■ **List of tasks**
[a] What name does The Slants give to the band's sound in the article about them?
[b] Reproduce the article on The Slants word for word, starting with "A contagious synth" and going on through "low melodic drawl.".
[c] Write the next part of the article on The Slants and their trademark fight, beginning after its last sentence.

>> START Article

Categories: Music

Musician: The Slants

Let freedom rock!

written by Isaac Peterson

A contagious synth melody loops above a driving drum and bass line. The dance floor is already packed. The Slants’ lead singer, Ken Shima, wearing a slim suit and a skinny tie, tips the mic stand back to croon in a low melodic drawl.

Sorry if you take offense.

Silence will not make amends.

Don’t make the pen a weapon and censor our intelligence.

No we won’t remain silent.

It’s our defining moment.

We sing from the heart.

It’s New Wave synth-pop that could have charted at #1 thirty years ago. The Slants modernize the genre by inflecting it with a hard punk edge. The songs have a faster tempo than their ’80s antecedents, and the lyrics are incisive and confrontational. They call their sound “Chinatown Dance Rock.”

The song is called “From the Heart.” It’s not a love song, but an open letter to the United States Patent and Trademark Office, which refused to register the band’s name as a trademark in 2011 on the grounds that “slant” is a derogatory term for people of Asian descent. The Lanham Act of 1946 prohibits trademarks for names that disparage or debase others.

The Portland-based band’s four members, Shima, Simon Tam, Joe X. Jiang and Yuya Matsuda, are all Asian Americans, and they feel their name is an act of re-appropriation
and empowerment.

>> END Article
>> START Data extract

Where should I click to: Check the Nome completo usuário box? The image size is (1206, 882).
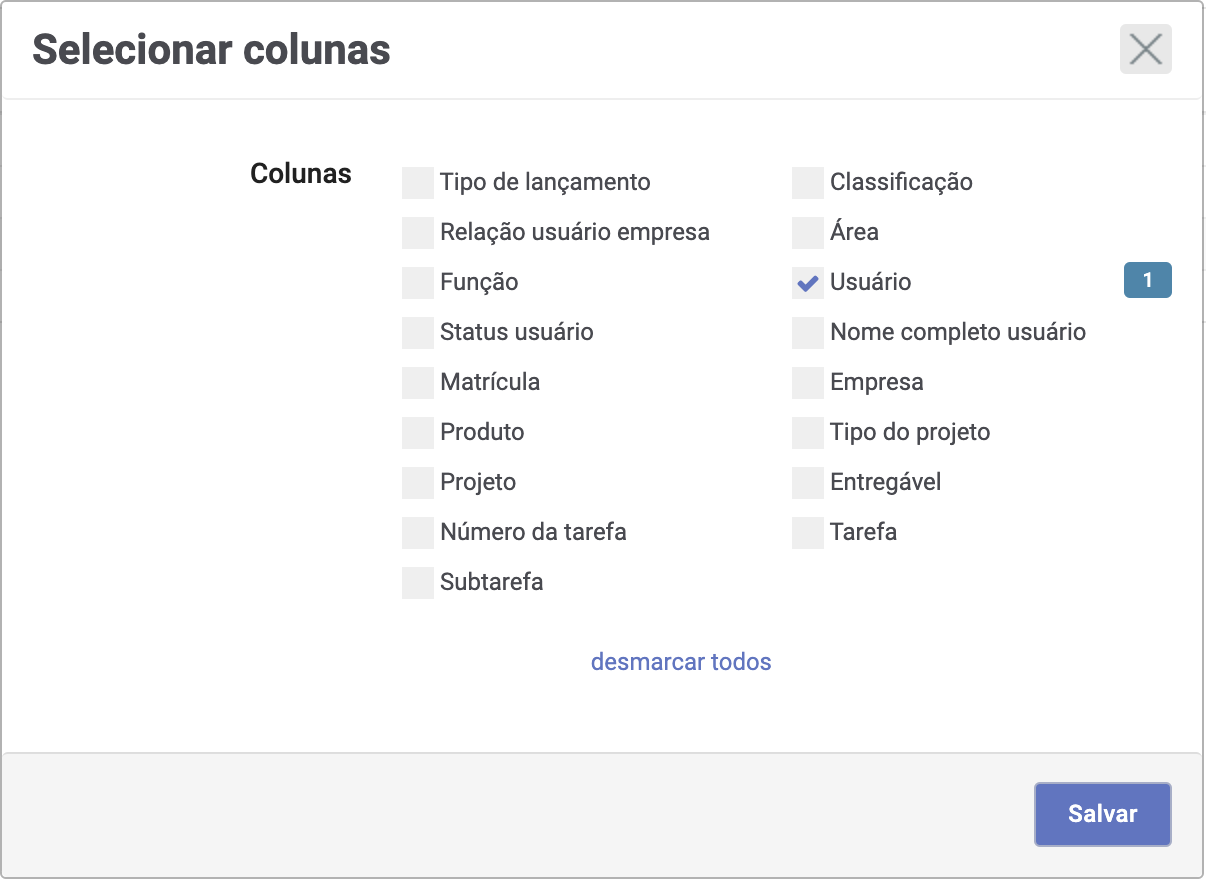[807, 333]
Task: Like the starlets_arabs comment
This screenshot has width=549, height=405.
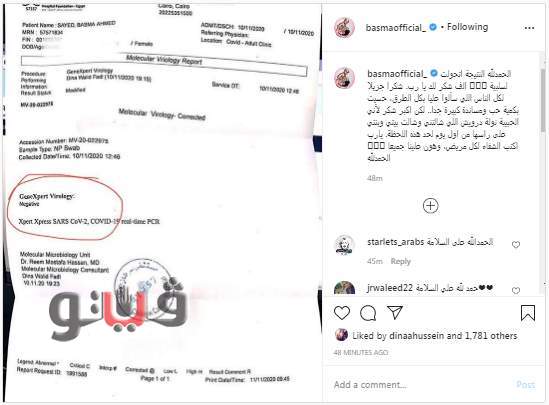Action: tap(516, 245)
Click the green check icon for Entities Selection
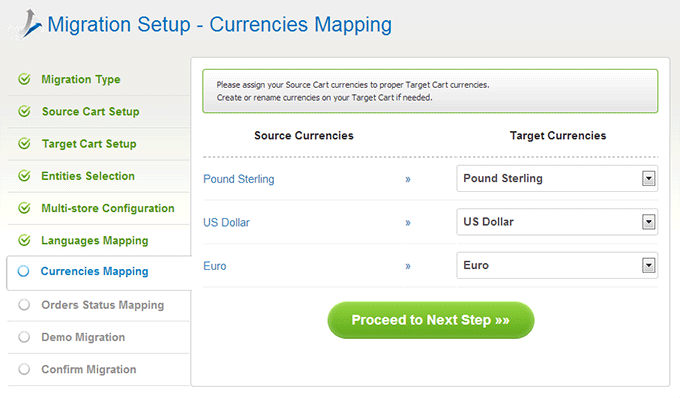 point(24,176)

>> END Data extract

■ **Results in order**
[a] "Chinatown Dance Rock."

[b]
A contagious synth melody loops above a driving drum and bass line. The dance floor is already packed. The Slants’ lead singer, Ken Shima, wearing a slim suit and a skinny tie, tips the mic stand back to croon in a low melodic drawl.

[c]
The Slants have taken their trademark case to the United States Supreme Court this year. Briefs have been filed and oral arguments completed, and now they await a decision. The outcome of the case will be crucial to defining the First Amendment in the modern era. For Tam, a founder and bass guitarist, the case isn’t just about their band.

“Ultimately, communities should have the right to determine what’s right for ourselves,” Tam said. “We shouldn’t have someone who has no connection to our group making decisions on what is or isn’t appropriate. It’s a fight that’s much bigger than our band. It’s about protecting civil liberties that are crucial to marginalized groups.”

What’s the best way to wait for a Supreme Court decision? By playing concerts in support of their latest album, The Band Who Must Not Be Named.

“We’re currently on a coast-to-coast tour, covering everything from Portland, Oregon, to Concord, New Hampshire, and dozens of cities in between,” Tam said. “In total, it’s about sixty appearances in forty-four days. After that, we come home for a couple of weeks before hitting the road once more.”

Update: the supreme court has reached a verdict

Today, June 19, 2017 SCOTUS unanimously – 8-0 – upheld the United States Court of Appeals for the Federal Circuit’s ruling that The Slants have the right to register their trademark, ending an eight-year battle for the Portland, Oregon rock band in their pursuit to trademark their name. The band is currently touring and promoting their latest release, The Band Who Must Not Be Named, which has spawned two singles – “From The Heart” and “Level Up”.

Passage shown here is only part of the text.